■ Extracted data entries
"""

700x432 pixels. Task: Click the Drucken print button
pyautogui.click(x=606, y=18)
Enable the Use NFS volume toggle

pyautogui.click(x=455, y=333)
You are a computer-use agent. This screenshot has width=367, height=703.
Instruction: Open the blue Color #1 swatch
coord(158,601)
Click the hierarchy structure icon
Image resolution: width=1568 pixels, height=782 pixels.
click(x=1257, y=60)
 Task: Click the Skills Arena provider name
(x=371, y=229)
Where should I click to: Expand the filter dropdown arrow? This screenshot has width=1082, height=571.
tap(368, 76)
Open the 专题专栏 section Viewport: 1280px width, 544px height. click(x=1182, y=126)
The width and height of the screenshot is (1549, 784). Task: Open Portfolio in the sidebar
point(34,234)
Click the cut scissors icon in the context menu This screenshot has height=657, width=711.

"""

■ REQUIRED WORK
Copy out these records line for line, with nothing changed.

■ WRITTEN ANSWER
700x432 pixels. Task: Click the Drucken print button
pyautogui.click(x=606, y=18)
Enable the Use NFS volume toggle

pyautogui.click(x=455, y=333)
You are a computer-use agent. This screenshot has width=367, height=703.
Instruction: Open the blue Color #1 swatch
coord(158,601)
Click the hierarchy structure icon
Image resolution: width=1568 pixels, height=782 pixels.
click(x=1257, y=60)
 Task: Click the Skills Arena provider name
(x=371, y=229)
Where should I click to: Expand the filter dropdown arrow? This screenshot has width=1082, height=571.
tap(368, 76)
Open the 专题专栏 section Viewport: 1280px width, 544px height. click(x=1182, y=126)
The width and height of the screenshot is (1549, 784). Task: Open Portfolio in the sidebar
point(34,234)
Click the cut scissors icon in the context menu This screenshot has height=657, width=711.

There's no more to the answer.